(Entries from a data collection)

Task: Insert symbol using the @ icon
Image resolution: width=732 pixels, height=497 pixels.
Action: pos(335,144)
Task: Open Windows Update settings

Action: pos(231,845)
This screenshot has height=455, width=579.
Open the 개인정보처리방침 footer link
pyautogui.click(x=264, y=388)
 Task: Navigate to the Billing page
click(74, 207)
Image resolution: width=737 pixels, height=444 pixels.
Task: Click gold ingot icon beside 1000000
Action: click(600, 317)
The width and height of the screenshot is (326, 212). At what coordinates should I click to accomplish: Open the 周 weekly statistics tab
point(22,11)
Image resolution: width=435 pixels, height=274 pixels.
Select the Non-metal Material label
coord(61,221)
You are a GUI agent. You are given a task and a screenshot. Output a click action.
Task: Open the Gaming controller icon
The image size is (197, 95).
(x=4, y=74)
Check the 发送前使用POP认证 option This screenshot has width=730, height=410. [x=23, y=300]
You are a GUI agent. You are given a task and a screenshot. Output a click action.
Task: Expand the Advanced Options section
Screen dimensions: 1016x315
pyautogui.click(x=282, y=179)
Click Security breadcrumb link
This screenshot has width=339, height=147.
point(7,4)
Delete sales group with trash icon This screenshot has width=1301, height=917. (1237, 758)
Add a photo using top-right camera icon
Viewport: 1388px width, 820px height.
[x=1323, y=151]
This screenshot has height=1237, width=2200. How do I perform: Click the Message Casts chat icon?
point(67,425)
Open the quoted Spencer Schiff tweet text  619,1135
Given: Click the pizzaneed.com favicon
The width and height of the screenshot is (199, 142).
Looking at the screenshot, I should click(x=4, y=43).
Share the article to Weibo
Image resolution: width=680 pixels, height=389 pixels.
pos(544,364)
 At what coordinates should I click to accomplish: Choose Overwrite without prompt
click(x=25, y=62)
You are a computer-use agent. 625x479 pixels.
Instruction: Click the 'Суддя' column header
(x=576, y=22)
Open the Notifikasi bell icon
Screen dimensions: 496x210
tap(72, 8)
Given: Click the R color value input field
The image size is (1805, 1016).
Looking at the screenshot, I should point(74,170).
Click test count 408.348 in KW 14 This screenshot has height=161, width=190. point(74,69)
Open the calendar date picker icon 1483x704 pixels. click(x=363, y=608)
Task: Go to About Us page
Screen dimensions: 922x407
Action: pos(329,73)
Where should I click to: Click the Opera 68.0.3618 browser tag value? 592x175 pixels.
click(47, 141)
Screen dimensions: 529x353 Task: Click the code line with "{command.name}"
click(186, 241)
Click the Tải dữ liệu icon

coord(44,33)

§ **Exercise brief**:
Count the lines in the entries above that contain the string "screenshot", and give only the number.

§ **The response**:
12